21st December 2008 By
The condition is characterised by severe pain and loss of movement in the shoulder. There are 2 types, it can be either primary (known as idiopathic) where the onset of symptoms is spontaneous or secondary where the condition follows a specific traumatic event, such as a tendon injury or after fracture. There is a spectrum of severity.
Frozen shoulder is more common in females and tends to occur between the ages 40 and 60. Frozen shoulder is more common in patients with diabetes, but the cause of this is unknown. Symptoms generally resolve on their own over time though this can be up to 3 years. However some reports state that improvement only occurs in 65% of patients.
It is characterised by three phases. The length of each phase is variable.
It begins with gradual onset of pain (painful phase) which can be severe, particularly at night. Patients usually complain of ‘jerk’ pain where sudden or unexpected movements produce severe exacerbations of pain. This can last several weeks to months.
Next the shoulder becomes stiff (freezing phase), this stiffness occurs in all directions of movement but the trademark feature is a reduction in external rotation as shown in the picture below. The pain can reduce at this stage but this is not always the case. The duration can be over 12 months.
Finally the movement of the shoulder improves (thawing phase), this is often slow and gradual. There is some debate about whether all patients return to normal function.
The hallmark of the condition is pain and stiffness with restriction of both active and passive movements of the shoulder. This, alongside a normal x-ray, is how we make the diagnosis. MRI or ultrasound scan are usually normal unless there is suspicion of a rotator cuff tear as the underlying cause.
The shoulder is stiff because the shoulder capsule (lining) forms a contracture. This limits the available space that the shoulder has to move in.
All treatments must be compared to the natural history of the condition. In the painful phase physiotherapy may aggravate the situation. There is a likelihood of some inflammatory component in this stage, so an early steroid injection into the shoulder (glenohumeral) joint can be beneficial.
Until pain begins to resolve exercises of the shoulder are best kept to within comfortable range of motion of the shoulder (see pendular and active assist exercise sheets). If pain is beginning to resolve then more aggressive stretching can be performed.
The timing of intervention is controversial. But if the shoulder is stiff and painful and there are no signs of improvement then intervention can be considered usually at 9-12 months after onset of symptoms.

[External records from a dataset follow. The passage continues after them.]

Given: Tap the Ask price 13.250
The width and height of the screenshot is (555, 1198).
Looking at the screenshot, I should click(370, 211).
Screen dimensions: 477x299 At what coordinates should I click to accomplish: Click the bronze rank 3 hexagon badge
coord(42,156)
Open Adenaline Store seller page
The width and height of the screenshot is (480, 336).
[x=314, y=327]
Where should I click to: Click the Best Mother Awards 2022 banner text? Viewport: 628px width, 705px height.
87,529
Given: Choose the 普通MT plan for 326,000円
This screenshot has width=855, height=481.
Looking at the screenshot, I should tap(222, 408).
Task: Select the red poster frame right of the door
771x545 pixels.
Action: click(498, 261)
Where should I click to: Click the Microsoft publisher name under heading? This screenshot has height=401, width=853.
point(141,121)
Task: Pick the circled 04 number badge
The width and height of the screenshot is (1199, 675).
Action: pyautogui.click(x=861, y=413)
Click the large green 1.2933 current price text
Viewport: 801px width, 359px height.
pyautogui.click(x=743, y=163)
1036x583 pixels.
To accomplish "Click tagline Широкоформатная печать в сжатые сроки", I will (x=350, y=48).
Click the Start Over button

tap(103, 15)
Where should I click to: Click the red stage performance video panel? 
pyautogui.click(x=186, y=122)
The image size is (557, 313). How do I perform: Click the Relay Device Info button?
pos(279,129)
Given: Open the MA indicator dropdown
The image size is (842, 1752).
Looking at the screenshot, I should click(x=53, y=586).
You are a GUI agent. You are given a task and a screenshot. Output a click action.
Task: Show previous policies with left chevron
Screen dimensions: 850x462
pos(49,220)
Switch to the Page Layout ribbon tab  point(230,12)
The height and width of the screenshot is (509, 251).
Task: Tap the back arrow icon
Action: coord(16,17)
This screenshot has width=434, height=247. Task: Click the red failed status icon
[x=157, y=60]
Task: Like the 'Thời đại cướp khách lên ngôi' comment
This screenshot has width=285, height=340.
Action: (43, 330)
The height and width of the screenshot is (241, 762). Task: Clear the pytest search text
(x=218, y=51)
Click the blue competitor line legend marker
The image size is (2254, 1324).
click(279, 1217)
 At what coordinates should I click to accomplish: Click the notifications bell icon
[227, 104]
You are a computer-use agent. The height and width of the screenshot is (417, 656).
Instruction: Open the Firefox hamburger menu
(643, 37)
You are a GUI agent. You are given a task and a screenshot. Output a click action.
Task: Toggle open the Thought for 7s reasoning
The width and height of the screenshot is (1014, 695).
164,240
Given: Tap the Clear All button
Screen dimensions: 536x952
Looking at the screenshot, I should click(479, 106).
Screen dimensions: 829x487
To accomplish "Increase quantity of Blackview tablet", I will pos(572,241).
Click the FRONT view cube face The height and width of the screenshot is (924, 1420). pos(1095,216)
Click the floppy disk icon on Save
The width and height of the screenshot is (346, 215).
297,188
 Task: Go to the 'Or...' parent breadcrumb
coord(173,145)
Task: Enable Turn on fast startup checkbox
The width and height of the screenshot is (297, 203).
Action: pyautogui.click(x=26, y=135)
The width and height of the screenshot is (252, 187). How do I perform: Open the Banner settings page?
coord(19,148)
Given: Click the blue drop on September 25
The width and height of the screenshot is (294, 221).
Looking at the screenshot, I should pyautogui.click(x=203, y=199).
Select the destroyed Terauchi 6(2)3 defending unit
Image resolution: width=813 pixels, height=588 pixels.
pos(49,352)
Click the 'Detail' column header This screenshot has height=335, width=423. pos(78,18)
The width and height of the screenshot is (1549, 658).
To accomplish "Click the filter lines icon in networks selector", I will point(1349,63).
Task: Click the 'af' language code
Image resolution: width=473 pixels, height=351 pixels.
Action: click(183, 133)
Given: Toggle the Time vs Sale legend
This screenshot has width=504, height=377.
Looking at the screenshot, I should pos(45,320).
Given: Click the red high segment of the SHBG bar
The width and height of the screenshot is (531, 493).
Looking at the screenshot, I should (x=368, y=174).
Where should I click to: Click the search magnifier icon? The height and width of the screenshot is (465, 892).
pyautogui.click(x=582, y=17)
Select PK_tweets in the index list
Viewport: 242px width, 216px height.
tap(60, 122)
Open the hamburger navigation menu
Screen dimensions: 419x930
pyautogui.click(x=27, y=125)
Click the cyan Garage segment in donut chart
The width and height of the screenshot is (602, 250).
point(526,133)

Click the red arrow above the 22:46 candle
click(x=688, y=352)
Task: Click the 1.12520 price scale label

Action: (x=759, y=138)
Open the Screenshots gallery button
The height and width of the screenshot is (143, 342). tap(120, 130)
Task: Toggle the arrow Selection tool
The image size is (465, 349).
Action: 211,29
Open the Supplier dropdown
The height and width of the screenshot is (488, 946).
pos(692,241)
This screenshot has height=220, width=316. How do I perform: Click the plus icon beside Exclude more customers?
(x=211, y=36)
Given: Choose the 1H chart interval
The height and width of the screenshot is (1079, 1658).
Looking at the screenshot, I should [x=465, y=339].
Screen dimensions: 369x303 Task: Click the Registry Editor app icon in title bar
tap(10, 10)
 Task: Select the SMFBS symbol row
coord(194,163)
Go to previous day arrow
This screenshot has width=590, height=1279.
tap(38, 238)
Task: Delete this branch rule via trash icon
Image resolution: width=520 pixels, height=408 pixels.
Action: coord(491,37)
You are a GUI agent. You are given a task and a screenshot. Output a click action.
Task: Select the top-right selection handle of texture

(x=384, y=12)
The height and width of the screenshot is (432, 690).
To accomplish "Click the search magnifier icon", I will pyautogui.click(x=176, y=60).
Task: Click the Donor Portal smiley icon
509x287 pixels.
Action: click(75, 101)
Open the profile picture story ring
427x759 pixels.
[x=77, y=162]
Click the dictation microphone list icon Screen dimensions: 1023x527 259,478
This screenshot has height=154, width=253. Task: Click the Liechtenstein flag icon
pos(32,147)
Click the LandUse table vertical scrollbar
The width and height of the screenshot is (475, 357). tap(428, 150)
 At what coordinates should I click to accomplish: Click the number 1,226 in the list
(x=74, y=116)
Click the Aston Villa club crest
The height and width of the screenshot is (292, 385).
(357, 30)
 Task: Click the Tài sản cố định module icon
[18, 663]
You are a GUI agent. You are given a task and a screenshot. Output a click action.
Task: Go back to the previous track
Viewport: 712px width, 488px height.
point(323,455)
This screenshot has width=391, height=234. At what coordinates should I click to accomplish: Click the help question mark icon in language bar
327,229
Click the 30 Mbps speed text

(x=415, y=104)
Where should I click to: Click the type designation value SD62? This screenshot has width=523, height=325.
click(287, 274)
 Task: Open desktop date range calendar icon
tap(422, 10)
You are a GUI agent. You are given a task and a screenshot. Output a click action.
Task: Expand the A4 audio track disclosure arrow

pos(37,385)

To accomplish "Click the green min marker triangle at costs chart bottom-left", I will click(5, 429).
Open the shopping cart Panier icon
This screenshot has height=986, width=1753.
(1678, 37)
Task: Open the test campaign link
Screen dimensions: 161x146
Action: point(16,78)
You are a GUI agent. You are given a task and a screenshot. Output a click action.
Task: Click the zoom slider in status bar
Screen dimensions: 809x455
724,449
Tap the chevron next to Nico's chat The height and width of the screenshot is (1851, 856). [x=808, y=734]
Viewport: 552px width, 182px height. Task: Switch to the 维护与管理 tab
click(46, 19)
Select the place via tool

The aim of treatment is to return the release the contracted capsule to allow better movement. There are a few techniques used such as: manipulation under anaesthetic; hydrodilatation or surgical release.
We favour surgical release by an arthroscopic (keyhole surgery) technique of the contracted tissue. This allows more precision than manipulation and results in less postoperative pain. Afterwards intensive physiotherapy is required to maintain the increased movement that is gained at surgery.